§ **Direction**
Return the records below, unchanged, from the line containing "Show all tabs overview icon" through the line containing "click(x=33, y=131)", both lines included. Leave the pictures out.

§ **Dataset**
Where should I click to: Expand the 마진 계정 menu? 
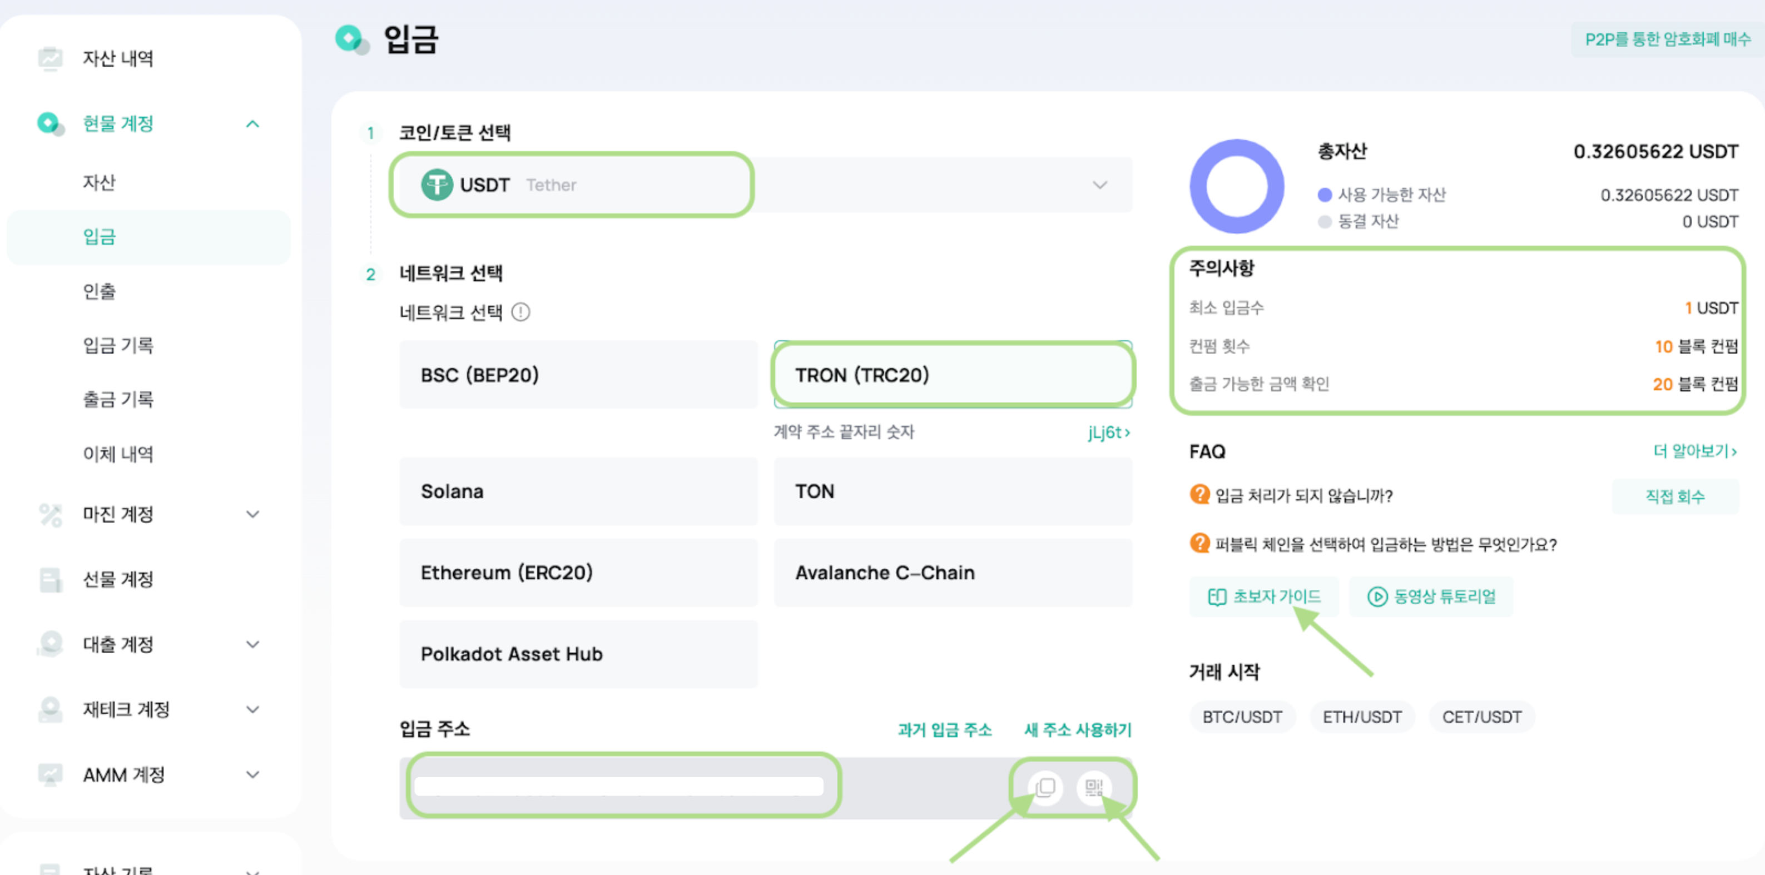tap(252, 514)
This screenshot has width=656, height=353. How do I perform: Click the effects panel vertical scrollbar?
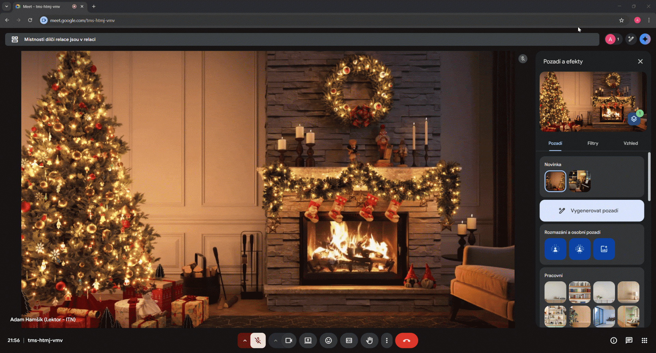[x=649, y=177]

---

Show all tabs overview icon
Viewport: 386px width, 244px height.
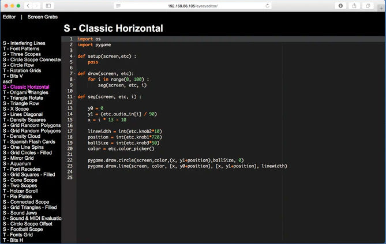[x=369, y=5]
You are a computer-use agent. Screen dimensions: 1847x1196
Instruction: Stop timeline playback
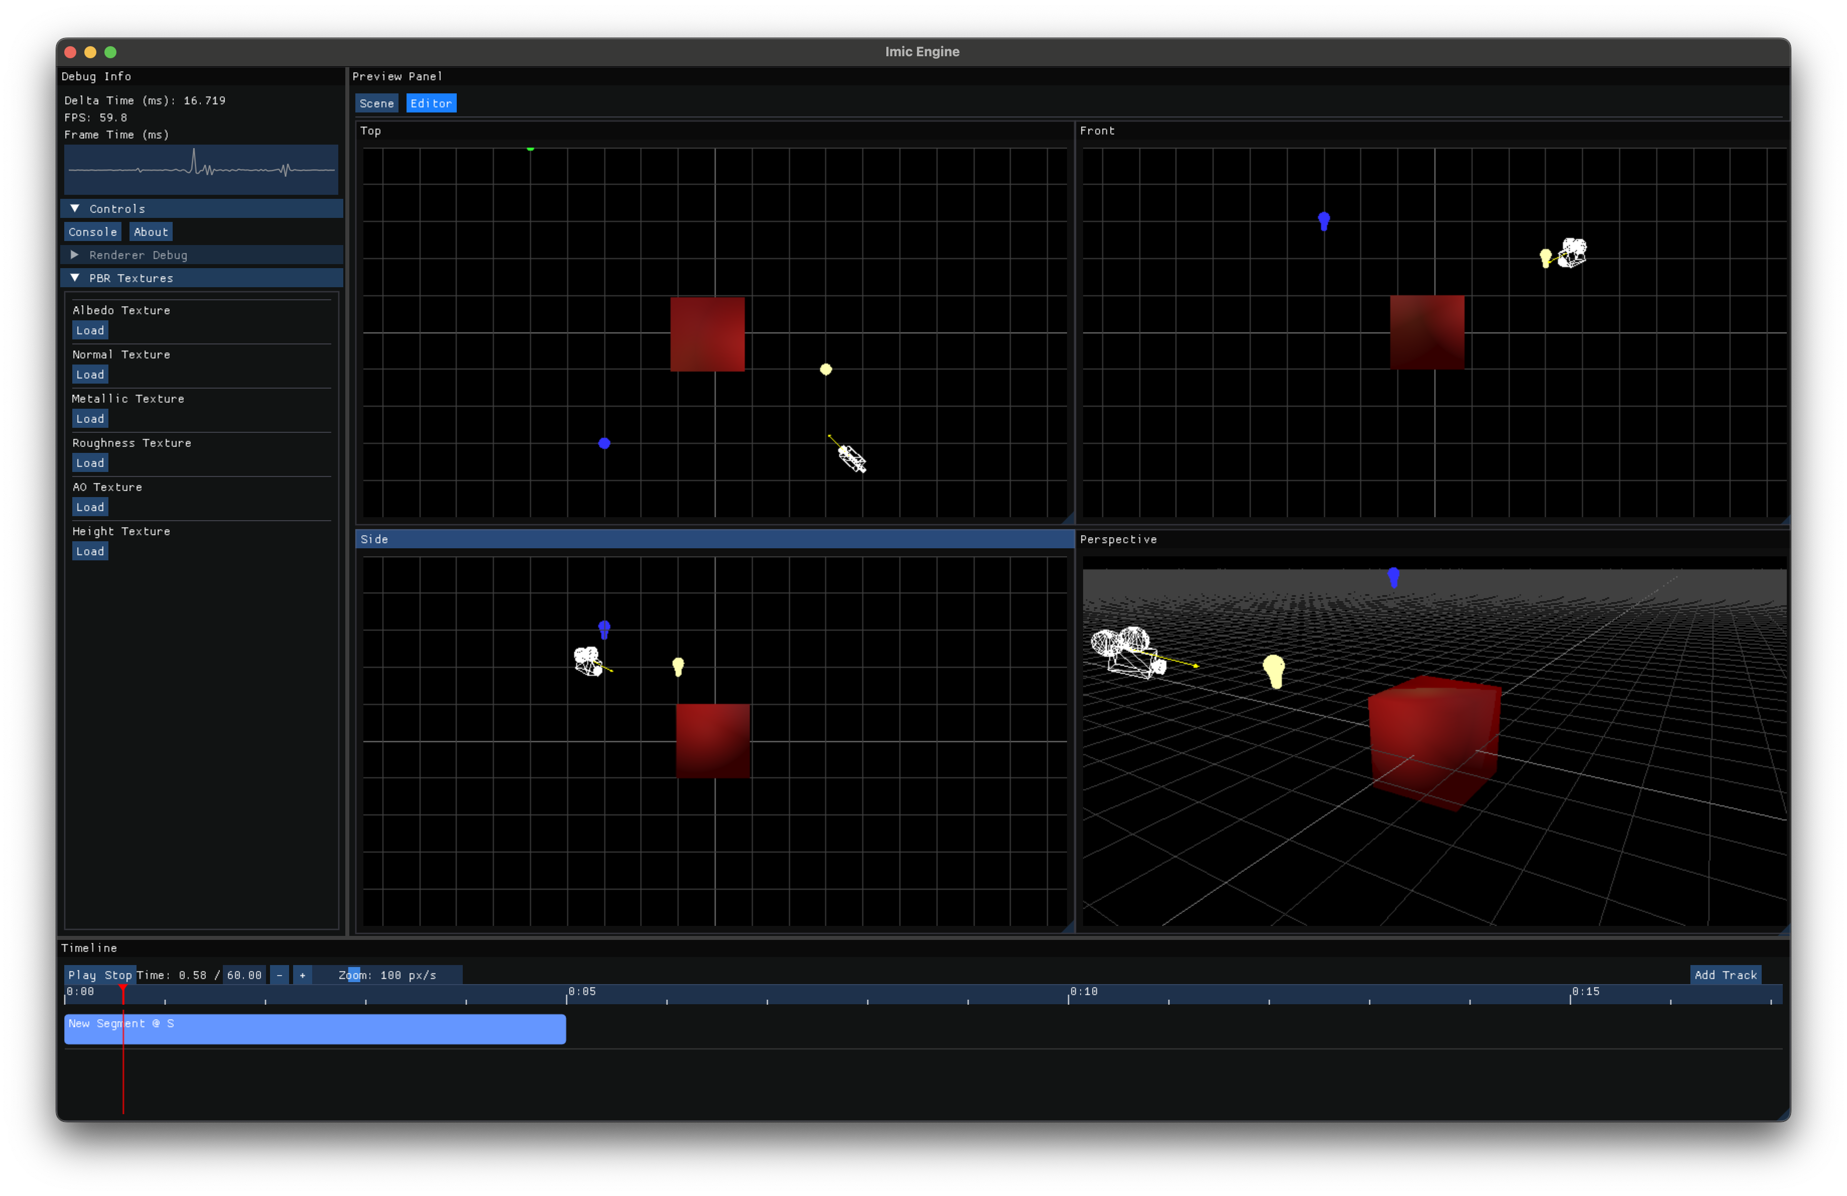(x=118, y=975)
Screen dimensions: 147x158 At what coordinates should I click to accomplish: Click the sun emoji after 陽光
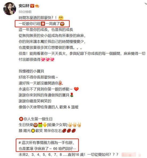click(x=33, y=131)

§ **Answer**
Show all tabs overview icon
Viewport: 386px width, 244px height.
[x=369, y=5]
You are a computer-use agent. Screen dimensions: 1847x1196
Instruction: Stop timeline playback
(x=118, y=975)
Screen dimensions: 147x158 At what coordinates should I click to accomplish: Click the sun emoji after 陽光
click(x=33, y=131)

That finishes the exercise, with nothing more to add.